TASK TO COMPLETE -> Everything from the first line of the entries through the line containing "Task: Click the Jacounet 2015 author text" is to be retyped exactly, and nothing beyond it.

LISTED RECORDS ->
Segment Open
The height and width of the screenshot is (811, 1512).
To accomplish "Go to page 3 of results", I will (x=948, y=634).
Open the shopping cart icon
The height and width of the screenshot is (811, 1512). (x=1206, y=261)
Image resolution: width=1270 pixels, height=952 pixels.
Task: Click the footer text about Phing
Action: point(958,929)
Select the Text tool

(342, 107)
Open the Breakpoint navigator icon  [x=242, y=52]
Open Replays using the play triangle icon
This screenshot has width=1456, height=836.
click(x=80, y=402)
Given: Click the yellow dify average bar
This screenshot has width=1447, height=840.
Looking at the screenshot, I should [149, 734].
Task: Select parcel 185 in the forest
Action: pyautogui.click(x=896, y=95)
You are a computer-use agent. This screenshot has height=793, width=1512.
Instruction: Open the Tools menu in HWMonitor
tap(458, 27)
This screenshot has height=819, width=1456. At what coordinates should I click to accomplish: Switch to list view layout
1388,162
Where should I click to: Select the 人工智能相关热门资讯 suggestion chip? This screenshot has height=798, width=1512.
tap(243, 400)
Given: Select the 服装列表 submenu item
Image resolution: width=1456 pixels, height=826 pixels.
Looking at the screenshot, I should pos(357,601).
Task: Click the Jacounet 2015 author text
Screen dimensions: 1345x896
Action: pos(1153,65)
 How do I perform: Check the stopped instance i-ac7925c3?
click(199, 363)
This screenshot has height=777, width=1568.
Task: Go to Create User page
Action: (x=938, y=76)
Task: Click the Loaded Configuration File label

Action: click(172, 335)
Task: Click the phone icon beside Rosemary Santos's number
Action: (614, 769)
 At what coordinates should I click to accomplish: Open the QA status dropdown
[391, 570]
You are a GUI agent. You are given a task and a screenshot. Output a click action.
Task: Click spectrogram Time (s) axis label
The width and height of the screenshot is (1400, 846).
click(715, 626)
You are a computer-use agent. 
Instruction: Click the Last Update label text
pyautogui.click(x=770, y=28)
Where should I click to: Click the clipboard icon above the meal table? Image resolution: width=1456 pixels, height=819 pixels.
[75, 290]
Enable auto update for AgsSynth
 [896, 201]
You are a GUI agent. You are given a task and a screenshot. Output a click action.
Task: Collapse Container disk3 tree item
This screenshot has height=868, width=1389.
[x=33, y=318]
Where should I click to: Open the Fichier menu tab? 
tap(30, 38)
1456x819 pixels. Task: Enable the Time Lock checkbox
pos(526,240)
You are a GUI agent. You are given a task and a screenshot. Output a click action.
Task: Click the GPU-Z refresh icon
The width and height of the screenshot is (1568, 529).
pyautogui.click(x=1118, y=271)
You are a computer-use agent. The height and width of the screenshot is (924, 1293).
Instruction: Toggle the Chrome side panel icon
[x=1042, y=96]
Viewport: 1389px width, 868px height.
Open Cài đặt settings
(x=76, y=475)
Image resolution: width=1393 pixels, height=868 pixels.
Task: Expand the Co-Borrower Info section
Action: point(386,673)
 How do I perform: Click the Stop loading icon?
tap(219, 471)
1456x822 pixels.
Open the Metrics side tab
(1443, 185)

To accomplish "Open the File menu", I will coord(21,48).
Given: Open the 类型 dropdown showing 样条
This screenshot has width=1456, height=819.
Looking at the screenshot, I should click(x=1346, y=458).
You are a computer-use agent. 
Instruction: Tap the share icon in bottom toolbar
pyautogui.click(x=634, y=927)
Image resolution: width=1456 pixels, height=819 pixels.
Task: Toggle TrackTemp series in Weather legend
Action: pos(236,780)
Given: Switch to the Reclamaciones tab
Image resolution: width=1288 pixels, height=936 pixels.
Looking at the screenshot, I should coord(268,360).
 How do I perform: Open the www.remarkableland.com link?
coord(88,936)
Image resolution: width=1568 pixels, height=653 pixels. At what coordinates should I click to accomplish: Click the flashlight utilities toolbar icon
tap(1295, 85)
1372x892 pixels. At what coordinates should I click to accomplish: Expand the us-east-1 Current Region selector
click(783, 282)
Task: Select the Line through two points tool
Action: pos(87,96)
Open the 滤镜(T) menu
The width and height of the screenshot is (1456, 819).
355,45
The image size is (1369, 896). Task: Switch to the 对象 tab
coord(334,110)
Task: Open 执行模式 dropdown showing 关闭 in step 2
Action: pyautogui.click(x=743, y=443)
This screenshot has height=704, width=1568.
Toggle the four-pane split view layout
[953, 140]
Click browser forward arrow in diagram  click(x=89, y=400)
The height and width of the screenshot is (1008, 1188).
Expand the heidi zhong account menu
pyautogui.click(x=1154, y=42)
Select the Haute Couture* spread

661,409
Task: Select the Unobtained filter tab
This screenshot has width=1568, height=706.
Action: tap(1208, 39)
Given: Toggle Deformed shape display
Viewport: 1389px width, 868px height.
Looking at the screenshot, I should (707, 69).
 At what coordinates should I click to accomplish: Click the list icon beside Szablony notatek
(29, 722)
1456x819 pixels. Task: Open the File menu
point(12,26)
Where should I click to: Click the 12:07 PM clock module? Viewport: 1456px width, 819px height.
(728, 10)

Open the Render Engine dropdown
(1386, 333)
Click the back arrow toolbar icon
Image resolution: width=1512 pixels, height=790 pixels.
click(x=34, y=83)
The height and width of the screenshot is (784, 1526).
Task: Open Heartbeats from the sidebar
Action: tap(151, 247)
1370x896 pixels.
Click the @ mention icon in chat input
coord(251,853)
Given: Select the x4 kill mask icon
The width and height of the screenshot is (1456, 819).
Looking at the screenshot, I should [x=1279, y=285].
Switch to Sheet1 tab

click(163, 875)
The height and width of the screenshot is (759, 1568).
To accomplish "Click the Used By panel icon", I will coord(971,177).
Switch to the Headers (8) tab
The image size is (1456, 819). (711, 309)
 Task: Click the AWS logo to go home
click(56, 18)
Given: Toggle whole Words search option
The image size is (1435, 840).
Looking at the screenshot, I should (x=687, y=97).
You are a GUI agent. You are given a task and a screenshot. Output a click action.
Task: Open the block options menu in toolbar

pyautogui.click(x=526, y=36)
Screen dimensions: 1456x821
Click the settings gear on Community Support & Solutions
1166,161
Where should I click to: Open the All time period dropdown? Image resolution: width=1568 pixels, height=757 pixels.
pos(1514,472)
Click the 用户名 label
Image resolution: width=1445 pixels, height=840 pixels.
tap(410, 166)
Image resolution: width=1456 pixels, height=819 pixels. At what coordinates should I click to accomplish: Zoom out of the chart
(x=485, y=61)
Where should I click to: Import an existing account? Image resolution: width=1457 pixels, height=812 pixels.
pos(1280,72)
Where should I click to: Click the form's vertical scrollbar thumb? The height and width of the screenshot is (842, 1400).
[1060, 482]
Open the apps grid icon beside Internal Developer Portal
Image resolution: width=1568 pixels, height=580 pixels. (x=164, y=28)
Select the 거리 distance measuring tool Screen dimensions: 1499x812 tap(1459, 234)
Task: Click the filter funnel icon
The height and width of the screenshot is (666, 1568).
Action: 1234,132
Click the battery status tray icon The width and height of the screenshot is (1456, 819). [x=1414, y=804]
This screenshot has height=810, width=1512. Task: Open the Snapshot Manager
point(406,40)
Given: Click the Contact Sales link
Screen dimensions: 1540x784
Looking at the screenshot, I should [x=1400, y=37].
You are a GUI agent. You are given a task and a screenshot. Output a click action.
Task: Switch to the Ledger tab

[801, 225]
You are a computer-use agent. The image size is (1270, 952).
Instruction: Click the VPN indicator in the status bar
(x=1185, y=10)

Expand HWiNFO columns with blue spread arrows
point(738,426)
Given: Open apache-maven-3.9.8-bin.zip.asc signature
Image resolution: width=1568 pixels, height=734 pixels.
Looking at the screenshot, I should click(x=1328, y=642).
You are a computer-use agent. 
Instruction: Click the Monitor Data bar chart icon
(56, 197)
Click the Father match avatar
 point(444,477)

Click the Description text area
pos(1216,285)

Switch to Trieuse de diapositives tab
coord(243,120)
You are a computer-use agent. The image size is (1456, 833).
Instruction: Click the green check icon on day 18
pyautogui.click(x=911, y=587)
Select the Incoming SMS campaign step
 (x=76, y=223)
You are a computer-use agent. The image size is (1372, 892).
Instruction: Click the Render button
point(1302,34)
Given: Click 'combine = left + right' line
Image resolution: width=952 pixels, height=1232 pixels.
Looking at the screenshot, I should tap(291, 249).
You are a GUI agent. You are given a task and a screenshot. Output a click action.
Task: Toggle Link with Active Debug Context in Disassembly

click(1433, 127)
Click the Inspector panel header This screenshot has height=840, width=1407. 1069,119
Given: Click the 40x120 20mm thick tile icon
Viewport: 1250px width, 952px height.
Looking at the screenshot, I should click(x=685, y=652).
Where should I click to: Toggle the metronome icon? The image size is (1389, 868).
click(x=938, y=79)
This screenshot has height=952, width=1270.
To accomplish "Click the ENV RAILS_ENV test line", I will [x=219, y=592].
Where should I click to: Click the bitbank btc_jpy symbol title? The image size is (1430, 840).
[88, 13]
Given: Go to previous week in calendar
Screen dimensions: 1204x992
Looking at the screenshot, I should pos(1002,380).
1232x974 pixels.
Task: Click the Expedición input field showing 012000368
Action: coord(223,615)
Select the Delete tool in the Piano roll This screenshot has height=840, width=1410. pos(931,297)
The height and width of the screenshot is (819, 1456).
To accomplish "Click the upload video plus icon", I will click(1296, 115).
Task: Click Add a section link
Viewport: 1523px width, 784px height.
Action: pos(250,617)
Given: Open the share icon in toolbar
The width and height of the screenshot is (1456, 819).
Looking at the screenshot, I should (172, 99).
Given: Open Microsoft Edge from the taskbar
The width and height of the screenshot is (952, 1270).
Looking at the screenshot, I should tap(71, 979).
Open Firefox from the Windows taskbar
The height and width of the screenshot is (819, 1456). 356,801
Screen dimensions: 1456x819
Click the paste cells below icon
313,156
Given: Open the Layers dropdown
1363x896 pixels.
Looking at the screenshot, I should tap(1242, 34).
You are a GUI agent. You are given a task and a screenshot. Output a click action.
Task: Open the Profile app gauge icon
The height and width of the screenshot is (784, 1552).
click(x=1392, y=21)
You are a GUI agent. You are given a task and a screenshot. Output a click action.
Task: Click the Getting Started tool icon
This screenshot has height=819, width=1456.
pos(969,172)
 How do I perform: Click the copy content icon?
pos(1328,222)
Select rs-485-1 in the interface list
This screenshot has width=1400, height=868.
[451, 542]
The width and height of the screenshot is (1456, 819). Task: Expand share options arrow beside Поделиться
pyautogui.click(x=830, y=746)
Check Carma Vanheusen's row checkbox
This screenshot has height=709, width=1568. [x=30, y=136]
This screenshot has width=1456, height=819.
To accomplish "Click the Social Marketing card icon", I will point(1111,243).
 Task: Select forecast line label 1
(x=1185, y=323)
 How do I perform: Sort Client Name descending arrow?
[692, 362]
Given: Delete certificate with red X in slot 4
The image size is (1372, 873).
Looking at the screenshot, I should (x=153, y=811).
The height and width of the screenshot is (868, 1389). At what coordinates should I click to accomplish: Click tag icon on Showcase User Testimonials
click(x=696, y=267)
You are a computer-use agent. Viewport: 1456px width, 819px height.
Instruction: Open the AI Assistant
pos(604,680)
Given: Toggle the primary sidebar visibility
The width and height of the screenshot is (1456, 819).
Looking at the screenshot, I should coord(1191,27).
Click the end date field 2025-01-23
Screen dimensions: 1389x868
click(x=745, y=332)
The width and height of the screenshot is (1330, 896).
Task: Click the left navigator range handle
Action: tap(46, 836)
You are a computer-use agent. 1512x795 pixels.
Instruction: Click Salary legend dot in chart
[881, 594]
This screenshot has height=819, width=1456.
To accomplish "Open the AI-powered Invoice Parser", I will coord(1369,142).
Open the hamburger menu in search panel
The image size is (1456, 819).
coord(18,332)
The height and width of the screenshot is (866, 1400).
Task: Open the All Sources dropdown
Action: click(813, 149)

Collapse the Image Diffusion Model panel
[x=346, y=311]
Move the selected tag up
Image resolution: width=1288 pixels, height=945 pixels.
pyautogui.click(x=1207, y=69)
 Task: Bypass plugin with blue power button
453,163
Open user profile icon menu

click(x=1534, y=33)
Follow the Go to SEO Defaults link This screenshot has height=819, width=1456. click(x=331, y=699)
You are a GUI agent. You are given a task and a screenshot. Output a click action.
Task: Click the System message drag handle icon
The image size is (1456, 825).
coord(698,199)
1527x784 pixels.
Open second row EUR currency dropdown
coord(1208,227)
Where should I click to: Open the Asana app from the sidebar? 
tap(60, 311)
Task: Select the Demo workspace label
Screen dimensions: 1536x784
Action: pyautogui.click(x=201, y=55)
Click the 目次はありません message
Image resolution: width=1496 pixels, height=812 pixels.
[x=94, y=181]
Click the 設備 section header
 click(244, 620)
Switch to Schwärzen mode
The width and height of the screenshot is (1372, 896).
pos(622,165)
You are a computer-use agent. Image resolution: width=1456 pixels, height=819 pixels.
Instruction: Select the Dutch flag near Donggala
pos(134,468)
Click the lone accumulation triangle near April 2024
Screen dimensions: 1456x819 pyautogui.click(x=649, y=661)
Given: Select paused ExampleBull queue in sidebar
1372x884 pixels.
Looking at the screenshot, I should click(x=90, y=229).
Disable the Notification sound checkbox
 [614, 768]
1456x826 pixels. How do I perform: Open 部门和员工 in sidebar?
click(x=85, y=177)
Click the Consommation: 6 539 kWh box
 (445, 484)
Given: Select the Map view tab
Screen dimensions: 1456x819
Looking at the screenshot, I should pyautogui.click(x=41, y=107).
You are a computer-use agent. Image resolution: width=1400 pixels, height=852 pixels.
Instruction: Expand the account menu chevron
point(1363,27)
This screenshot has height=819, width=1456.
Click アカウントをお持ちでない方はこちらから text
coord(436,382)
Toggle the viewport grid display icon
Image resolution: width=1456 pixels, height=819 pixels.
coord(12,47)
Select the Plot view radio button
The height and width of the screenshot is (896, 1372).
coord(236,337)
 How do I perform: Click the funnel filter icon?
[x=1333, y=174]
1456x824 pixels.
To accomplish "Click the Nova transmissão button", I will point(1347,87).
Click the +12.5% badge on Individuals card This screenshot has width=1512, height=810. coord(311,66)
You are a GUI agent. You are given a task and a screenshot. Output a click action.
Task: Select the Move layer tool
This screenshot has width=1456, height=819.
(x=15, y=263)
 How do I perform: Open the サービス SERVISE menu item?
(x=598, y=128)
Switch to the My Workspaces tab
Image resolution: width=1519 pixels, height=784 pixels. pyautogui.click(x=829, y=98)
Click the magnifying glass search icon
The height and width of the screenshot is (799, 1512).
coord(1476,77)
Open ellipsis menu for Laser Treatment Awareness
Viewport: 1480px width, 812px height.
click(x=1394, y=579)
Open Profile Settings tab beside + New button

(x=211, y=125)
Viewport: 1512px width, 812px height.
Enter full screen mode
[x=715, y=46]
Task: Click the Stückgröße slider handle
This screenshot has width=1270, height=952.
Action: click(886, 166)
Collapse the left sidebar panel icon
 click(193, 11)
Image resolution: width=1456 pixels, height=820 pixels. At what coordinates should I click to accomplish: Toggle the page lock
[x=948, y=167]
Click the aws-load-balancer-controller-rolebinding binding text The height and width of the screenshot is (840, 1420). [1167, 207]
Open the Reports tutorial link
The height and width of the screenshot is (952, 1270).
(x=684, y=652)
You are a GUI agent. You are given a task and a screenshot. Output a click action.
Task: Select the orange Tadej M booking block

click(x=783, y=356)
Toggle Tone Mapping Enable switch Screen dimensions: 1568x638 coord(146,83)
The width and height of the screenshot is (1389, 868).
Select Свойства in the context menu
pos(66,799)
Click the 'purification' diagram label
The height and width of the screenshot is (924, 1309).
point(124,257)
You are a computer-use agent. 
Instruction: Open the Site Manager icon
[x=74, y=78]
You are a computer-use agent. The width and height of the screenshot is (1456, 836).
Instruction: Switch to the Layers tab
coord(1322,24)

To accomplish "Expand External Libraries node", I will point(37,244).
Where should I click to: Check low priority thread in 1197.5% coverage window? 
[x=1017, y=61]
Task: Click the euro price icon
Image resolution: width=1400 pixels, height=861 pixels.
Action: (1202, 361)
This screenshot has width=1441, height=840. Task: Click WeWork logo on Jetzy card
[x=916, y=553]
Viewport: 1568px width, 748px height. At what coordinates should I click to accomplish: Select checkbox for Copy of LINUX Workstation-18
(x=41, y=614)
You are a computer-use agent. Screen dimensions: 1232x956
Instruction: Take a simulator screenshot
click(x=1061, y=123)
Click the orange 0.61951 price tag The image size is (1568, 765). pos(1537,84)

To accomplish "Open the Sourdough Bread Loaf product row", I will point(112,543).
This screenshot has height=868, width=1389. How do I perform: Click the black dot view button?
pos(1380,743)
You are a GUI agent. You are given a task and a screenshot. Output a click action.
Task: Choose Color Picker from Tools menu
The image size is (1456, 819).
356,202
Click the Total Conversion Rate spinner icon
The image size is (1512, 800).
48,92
Segment Closed
RESPONSE BOX ->
The height and width of the screenshot is (811, 1512).
To accomplish "Go to page 3 of results", I will (x=948, y=634).
Open the shopping cart icon
The height and width of the screenshot is (811, 1512). (x=1206, y=261)
Image resolution: width=1270 pixels, height=952 pixels.
Task: Click the footer text about Phing
Action: point(958,929)
Select the Text tool

(342, 107)
Open the Breakpoint navigator icon  [x=242, y=52]
Open Replays using the play triangle icon
This screenshot has width=1456, height=836.
click(x=80, y=402)
Given: Click the yellow dify average bar
This screenshot has width=1447, height=840.
Looking at the screenshot, I should [149, 734].
Task: Select parcel 185 in the forest
Action: pyautogui.click(x=896, y=95)
You are a computer-use agent. This screenshot has height=793, width=1512.
Instruction: Open the Tools menu in HWMonitor
tap(458, 27)
This screenshot has height=819, width=1456. At what coordinates should I click to accomplish: Switch to list view layout
1388,162
Where should I click to: Select the 人工智能相关热门资讯 suggestion chip? This screenshot has height=798, width=1512.
tap(243, 400)
Given: Select the 服装列表 submenu item
Image resolution: width=1456 pixels, height=826 pixels.
Looking at the screenshot, I should pos(357,601).
Task: Click the Jacounet 2015 author text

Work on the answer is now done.